Nachteile: Ungefederte Gabeln können konstruktions­bedingt nur im begrenzten Rahmen Stöße aufnehmen.

Federgabel

Vorteile: Eine gute Federgabel darf nicht nur federn, sondern muss auch dämpfen. Wenn es keine Dämpfung gibt, schaukelt sich die Federgabel auf. Eine richtig einge­stellte Federgabel führt zu einer spür­baren Verbesserung des Fahr­komforts, insbesondere auf unebenen Unter­grund, wie beispiels­weise Kopf­stein­pflaster.

Nachteile: Gefederte Gabeln sind teurer und schwerer als ungefederte Varianten.
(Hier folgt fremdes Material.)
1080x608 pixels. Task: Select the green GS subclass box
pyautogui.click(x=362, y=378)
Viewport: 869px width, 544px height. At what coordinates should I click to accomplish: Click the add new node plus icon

Eine schlechte Federgabel bietet weniger Komfort als eine Starr­gabel. Federgabeln erfordern regel­mäßige Wartung, und zwar nicht erst, wenn sich bereits Spiel zeigt oder der Fahr­komfort nach­lässt, sondern bereits im Vorfeld durch regel­mäßige Inspektionen. Zudem muss eine Federgabel aufs Fahr­radgewicht und mögliches Gepäck einge­stellt werden. Auch dies erfordert gewisses Technikverständnis. Auch das Anbringen eines Gepäck­trägers (Low-Rider) ist nur mit speziellen Modellen möglich.